# Task goal:
Could you reproduce, from the records below, everything from the line with "1.80版本 (651, 91)" down to the line with "传奇私服脚本 (829, 1650)", keeping both of those lines and changing nothing?

::::

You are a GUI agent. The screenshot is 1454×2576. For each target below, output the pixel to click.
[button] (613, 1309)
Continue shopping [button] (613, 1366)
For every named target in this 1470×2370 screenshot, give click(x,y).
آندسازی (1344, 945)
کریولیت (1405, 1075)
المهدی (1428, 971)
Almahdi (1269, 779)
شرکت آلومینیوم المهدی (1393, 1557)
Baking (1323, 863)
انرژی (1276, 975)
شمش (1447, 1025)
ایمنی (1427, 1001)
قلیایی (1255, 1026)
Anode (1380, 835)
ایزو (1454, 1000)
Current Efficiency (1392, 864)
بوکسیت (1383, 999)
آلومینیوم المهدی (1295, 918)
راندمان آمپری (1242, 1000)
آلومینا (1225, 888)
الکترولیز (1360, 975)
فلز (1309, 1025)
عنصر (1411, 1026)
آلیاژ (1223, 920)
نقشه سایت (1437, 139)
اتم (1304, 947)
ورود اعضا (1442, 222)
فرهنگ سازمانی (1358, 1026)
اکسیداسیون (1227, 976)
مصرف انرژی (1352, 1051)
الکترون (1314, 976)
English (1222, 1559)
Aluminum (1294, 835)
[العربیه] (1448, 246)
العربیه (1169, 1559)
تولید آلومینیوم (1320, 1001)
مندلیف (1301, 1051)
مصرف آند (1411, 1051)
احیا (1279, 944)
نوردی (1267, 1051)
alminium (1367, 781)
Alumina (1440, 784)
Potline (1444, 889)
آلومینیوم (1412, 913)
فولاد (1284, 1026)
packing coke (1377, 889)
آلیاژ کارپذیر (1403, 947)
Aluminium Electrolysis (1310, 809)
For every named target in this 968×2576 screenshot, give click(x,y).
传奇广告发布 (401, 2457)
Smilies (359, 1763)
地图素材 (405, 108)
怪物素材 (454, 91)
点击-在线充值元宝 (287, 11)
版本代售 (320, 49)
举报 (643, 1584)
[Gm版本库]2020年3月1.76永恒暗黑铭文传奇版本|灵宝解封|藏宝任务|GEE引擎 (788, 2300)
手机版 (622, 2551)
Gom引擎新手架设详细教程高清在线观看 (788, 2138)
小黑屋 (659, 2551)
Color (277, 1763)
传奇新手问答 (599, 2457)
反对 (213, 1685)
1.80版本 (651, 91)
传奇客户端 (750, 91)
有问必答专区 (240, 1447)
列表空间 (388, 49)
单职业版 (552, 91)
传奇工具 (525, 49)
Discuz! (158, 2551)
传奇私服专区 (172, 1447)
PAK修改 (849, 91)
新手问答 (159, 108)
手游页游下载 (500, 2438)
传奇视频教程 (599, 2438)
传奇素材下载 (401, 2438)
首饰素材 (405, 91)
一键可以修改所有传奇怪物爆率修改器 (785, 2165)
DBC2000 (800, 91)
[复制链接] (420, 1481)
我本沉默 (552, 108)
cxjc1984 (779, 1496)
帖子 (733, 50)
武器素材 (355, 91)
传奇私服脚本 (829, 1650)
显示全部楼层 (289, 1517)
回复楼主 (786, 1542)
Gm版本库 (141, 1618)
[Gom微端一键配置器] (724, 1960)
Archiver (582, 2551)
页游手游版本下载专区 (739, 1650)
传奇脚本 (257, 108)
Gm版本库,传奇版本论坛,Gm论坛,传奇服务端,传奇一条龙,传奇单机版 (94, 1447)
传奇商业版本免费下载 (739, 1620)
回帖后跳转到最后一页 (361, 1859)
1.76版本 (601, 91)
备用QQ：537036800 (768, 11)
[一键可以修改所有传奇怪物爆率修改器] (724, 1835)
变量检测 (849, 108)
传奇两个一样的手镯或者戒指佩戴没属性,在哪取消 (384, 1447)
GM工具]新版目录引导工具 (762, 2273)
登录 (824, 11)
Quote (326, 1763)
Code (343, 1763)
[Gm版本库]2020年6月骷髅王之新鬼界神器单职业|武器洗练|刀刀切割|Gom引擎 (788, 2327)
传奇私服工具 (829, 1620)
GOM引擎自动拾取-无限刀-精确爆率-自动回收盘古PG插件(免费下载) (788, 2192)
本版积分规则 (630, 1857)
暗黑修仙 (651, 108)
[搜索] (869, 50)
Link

::::

# Task output:
1.80版本 (651, 91)
传奇客户端 (750, 91)
有问必答专区 (240, 1447)
列表空间 (388, 49)
单职业版 (552, 91)
传奇工具 (525, 49)
Discuz! (158, 2551)
传奇私服专区 (172, 1447)
PAK修改 (849, 91)
新手问答 (159, 108)
手游页游下载 (500, 2438)
传奇视频教程 (599, 2438)
传奇素材下载 (401, 2438)
首饰素材 (405, 91)
一键可以修改所有传奇怪物爆率修改器 (785, 2165)
DBC2000 (800, 91)
[复制链接] (420, 1481)
我本沉默 (552, 108)
cxjc1984 (779, 1496)
帖子 (733, 50)
武器素材 (355, 91)
传奇私服脚本 (829, 1650)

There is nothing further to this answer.